Que me pode acontecer hoje se o desejo é indestrutível, caso Freud esteja
certo? Acho que só surpresas, boas ou ruins. Recebo-as com uma fria
benevolência. A vida se tornou um pouco mais amiga.” (Patrick
Valas em “Passes. O sabre e o pincel” in “Trabalhando com Lacan”,2009,Jorge
Zahar Ed.,R.J.,pag 133)
Começar
uma psicanálise é um ato. O ato está sempre referido a um começo. E isso
implica, para aquele que a inicia, ‘demitir-se do ato’, pois a estrutura que o
garante, advém daquilo que não é o sujeito. Um initium, que antecede o sujeito, mas que o inaugura e anuncia. O fim da psicanálise supõe certa realização da operação verdade, um
percurso do sujeito instalado em seu falso-ser
até um ‘eu não sou’ que se encontra nesse objeto ‘a’. Percurso feito e refeito
colocado e recolocado, do lado do psicanalista, em ato.Experiência analítica.
Recolocar em ato o inconsciente, cem vezes se for preciso,recolocar-se o
trabalho, pois, chegado ao fim uma vez, começar a ser psicanalista é então e aí que se pode deduzir a relação que isso
tem com o começo de todas as vezes. Experiência psicanalítica, campo
privilegiado.O que pode mudar para sempre a relação do sujeito com a vida, com o que se espera, pois cada um há de
esperar o que lhe agradar, no que der e vier sem “amanhãs que cantam”. O
discurso analítico, aquele sem palavras, só promete a novidade: as boas e as ruins.
Pois o que ele promete é clarificar o inconsciente.
Mas aí, lembra Lacan, “ não encorajo ninguém, ninguém cujo desejo não esteja decidido.”
Ângela Porto,16/08/2013
"Experiência" que é o sempre tratar desta clínica que prá nosso susto, de repente, de lugar nenhum, faz ressurgir, a coisa que em toda e qualquer parte se realiza.
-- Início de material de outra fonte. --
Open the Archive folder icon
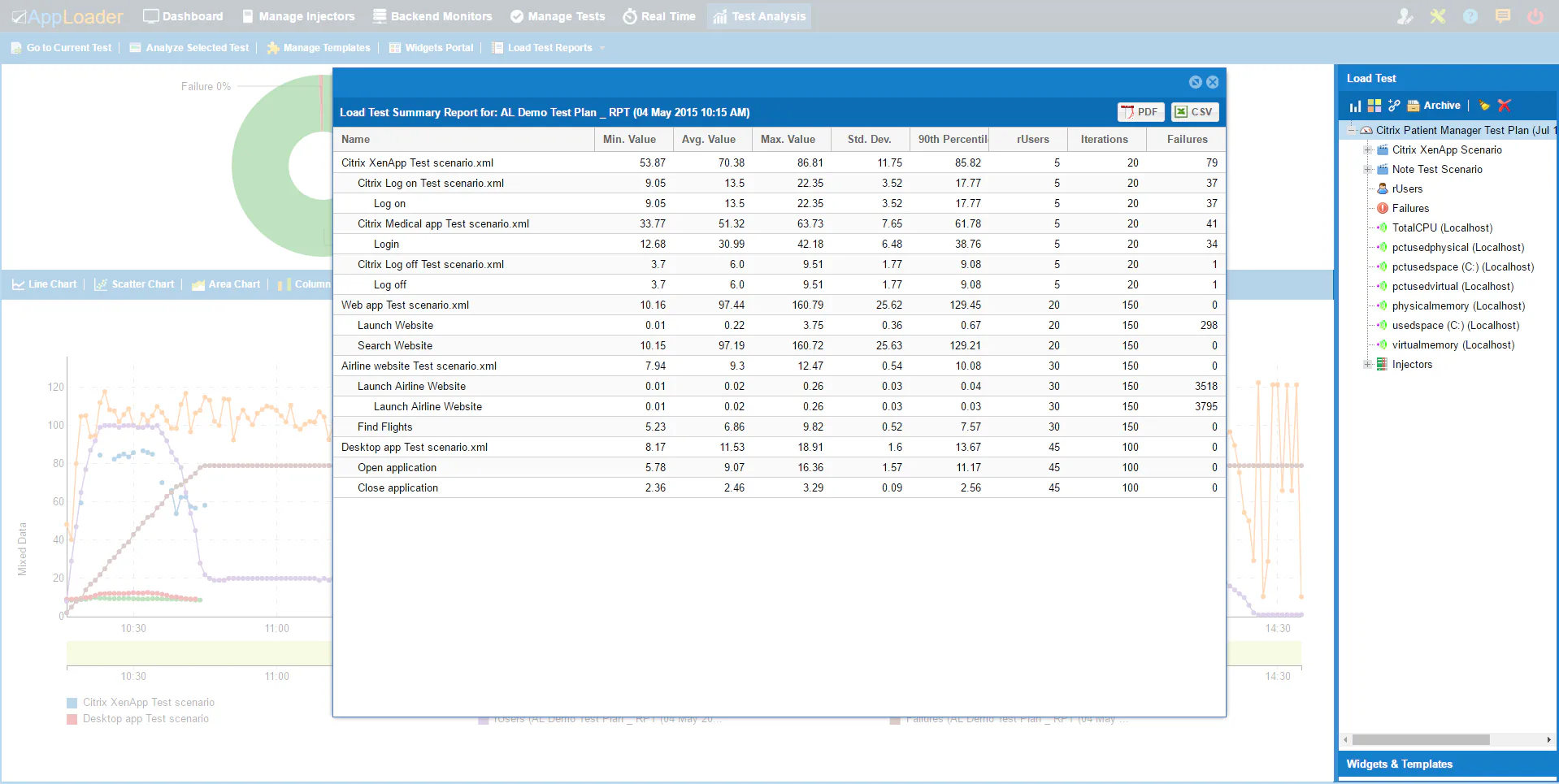1559x784 pixels. coord(1414,106)
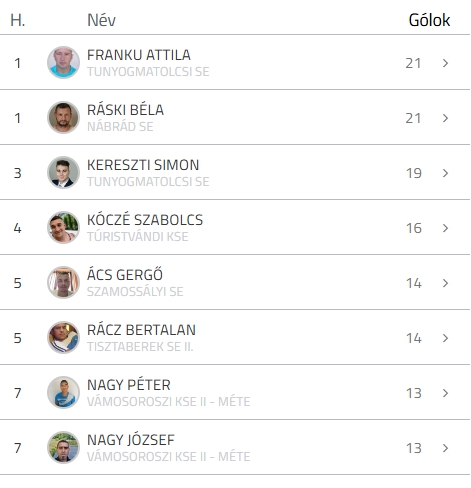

É este o desafio que temos ao lidar com o Sintoma, nesse trabalho de desvelar, desmascarar, a relação com o gozo "que é nosso real, enquanto excluído."
ResponderExcluirE, como você destaca no seu texto, sobre os termos fundamentais da Repetição para a psicanálise, esta é uma hora privilegiada de se arriscar na escrita do que é o contexto atual de 'difusão' da psicanálise, em seu 'quase pouco' de teoria.
E vejo que nesta possibilidade de um trabalho nos termos do 'bom encontro' que se propõe privilegiadamente nas raízes do 'sem burocracias' e/ou formalismos. Encontro de quem fizer o caminho aré o endereço...
E ainda mais, o lugar escolhido: que de bem mineiro, nos oferece as montanhas e seus recortes, sugerindo muito mais que espelhos, ecos da causa perdida, da chance falhada...mas exigente:
Uma vez mais, colocar-se publicamente a trabalho...
Repetir, até soltar a voz...
...até rastrear a letra que dá o tom da escrita de cada um.